▶ **ACTIVITY**:
Check each line of the entries for the string "magnifier". Report only how many lines have it.

Records from a collection:
################

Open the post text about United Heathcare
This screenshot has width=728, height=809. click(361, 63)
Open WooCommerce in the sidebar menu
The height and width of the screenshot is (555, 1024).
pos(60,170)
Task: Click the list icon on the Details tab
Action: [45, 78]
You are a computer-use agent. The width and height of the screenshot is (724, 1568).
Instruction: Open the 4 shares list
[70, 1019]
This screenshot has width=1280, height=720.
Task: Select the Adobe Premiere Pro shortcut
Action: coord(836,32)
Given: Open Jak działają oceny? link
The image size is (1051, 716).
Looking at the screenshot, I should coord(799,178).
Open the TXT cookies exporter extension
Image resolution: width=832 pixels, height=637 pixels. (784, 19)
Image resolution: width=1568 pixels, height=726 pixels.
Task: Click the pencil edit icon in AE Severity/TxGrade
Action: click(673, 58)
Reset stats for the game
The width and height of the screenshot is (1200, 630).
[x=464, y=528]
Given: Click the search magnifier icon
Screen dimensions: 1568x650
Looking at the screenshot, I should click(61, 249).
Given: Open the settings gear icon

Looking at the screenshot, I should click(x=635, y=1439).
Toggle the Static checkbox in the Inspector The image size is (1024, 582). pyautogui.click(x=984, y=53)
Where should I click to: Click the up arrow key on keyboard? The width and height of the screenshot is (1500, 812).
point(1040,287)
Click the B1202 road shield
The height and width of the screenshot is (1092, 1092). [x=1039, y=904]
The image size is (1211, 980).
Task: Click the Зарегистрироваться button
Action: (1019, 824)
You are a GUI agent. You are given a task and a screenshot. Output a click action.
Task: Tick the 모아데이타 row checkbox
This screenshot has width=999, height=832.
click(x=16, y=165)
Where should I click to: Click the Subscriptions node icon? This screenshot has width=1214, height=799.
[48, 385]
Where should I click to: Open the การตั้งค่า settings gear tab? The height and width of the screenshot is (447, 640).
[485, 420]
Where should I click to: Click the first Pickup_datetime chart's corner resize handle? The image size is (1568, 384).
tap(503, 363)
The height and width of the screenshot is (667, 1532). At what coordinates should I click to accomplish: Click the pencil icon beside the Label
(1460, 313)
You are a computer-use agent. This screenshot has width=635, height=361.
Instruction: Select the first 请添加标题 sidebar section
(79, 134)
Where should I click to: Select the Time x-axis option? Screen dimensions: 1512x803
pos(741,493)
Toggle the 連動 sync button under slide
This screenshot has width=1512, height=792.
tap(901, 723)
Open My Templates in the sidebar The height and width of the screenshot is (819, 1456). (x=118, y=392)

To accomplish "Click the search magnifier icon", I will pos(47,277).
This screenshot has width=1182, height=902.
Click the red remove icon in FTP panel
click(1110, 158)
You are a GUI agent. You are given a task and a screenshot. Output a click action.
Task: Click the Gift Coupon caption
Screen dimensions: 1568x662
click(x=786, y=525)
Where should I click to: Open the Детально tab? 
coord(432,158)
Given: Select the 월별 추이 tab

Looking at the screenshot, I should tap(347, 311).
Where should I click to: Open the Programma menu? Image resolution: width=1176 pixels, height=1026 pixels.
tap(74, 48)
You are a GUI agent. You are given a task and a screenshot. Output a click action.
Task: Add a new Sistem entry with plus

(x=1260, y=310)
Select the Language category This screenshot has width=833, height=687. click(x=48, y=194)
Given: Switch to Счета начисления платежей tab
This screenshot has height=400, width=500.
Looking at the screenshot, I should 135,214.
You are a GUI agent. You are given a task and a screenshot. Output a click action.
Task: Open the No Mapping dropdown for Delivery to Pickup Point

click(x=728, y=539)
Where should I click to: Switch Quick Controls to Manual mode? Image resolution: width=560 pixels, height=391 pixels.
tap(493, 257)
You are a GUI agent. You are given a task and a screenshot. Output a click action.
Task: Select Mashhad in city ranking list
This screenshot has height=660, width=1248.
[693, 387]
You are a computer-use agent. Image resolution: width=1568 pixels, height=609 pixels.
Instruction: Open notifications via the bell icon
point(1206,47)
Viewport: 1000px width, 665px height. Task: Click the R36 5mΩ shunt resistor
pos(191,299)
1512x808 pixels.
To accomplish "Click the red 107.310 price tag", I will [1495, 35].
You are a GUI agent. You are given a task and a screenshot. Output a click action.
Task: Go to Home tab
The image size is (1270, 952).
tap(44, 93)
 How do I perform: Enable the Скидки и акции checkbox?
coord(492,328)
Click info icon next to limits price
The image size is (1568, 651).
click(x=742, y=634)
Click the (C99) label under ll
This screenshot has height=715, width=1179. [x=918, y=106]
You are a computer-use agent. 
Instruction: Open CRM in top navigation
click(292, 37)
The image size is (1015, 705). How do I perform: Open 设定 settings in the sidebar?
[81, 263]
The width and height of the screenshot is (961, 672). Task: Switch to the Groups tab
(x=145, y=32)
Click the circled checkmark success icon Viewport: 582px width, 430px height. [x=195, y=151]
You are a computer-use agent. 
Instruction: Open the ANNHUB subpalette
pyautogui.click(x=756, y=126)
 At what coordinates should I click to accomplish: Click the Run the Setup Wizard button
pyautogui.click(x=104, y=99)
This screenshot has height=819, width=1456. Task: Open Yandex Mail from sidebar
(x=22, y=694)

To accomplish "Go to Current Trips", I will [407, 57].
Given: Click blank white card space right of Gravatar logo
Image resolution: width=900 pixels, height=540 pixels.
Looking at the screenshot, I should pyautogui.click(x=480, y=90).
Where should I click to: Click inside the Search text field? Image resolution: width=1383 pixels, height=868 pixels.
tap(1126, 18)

################

▶ **ANSWER BOX**:
2